Task:
Copy each record exactly as it reads, leaving out any pictures it holds.

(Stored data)
____

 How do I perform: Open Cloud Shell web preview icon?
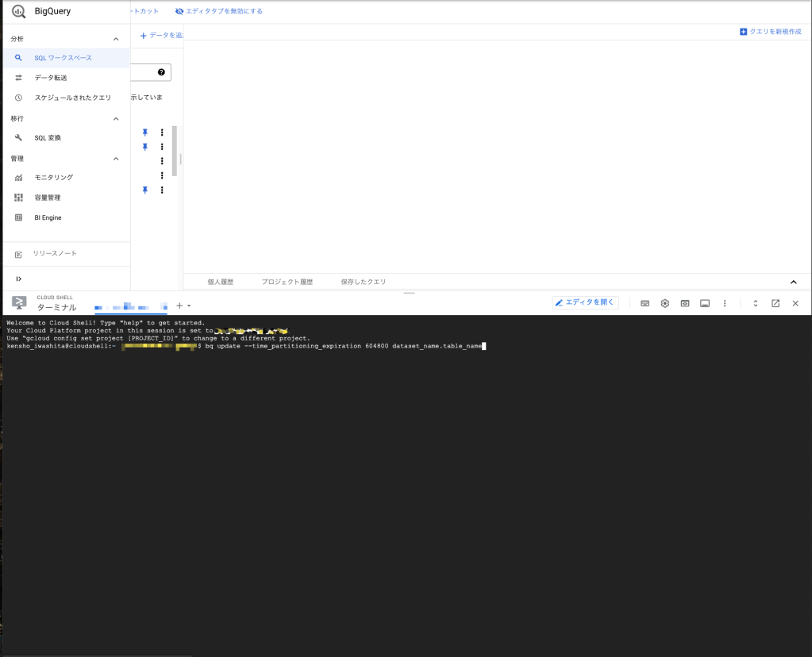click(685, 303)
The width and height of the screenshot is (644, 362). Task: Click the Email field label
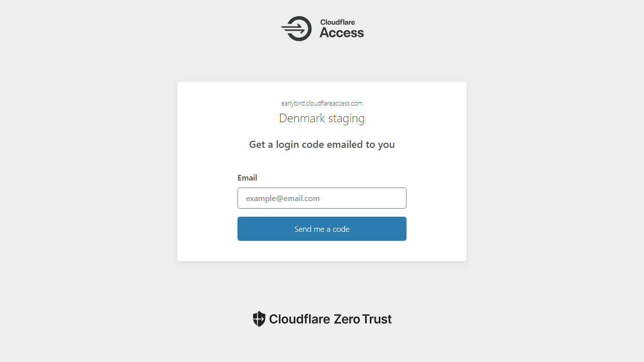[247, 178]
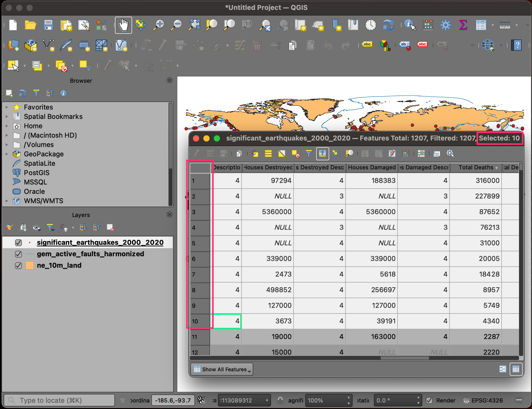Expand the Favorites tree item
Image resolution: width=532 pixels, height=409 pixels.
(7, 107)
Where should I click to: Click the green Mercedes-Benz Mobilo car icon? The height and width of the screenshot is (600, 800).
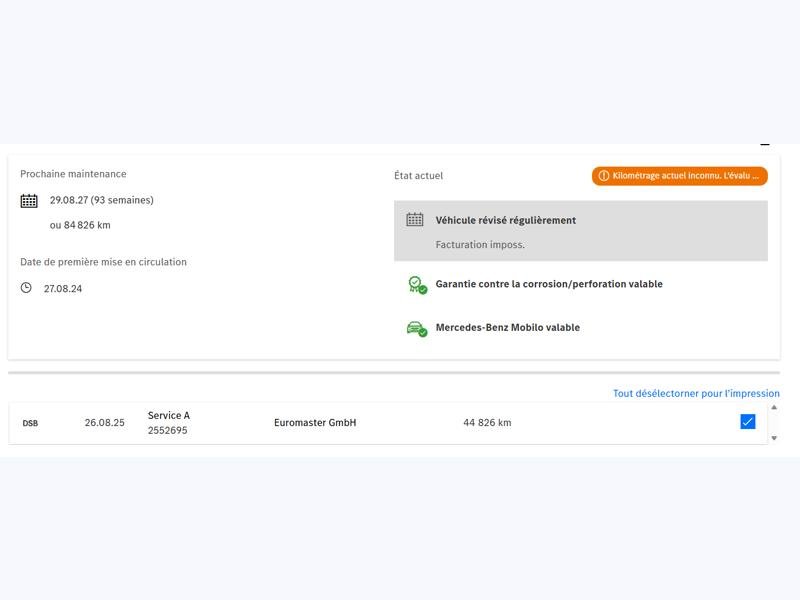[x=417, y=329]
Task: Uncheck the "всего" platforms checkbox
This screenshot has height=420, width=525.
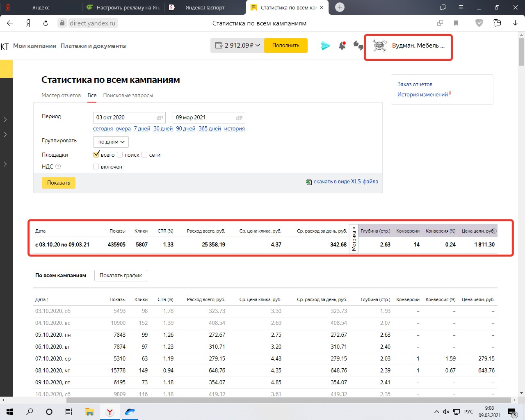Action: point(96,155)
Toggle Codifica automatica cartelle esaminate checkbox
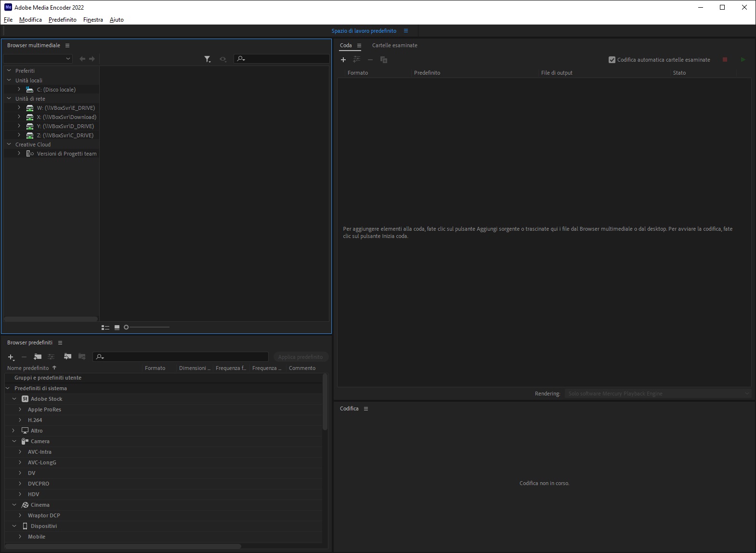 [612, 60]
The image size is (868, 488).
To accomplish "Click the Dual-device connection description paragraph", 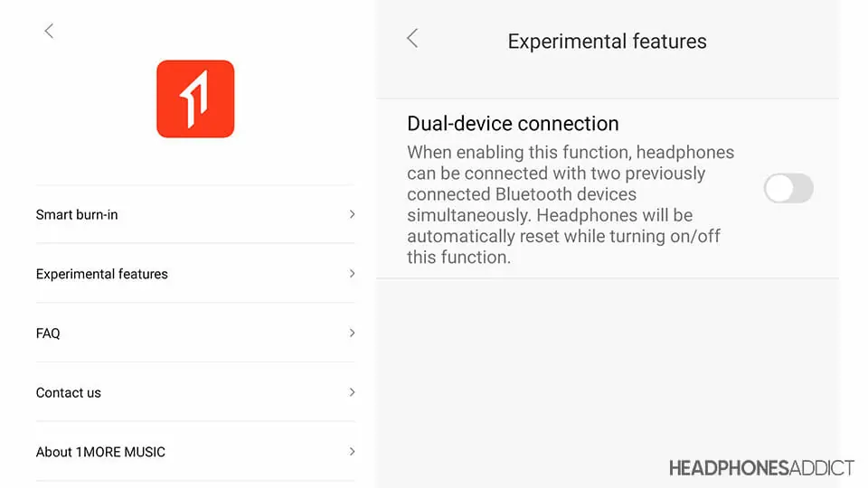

____

Written response:
 How do I perform: Open Cloud Shell web preview icon?
click(685, 303)
The width and height of the screenshot is (644, 362). Task: Click the Email field label
[247, 178]
Expand the Favorites tree item
Image resolution: width=532 pixels, height=409 pixels.
(7, 107)
Where should I click to: Click the green Mercedes-Benz Mobilo car icon? The height and width of the screenshot is (600, 800).
[x=417, y=329]
Task: Uncheck the "всего" platforms checkbox
This screenshot has height=420, width=525.
Action: point(96,155)
Toggle Codifica automatica cartelle esaminate checkbox
 [612, 60]
The image size is (868, 488).
To accomplish "Click the Dual-device connection description paragraph", 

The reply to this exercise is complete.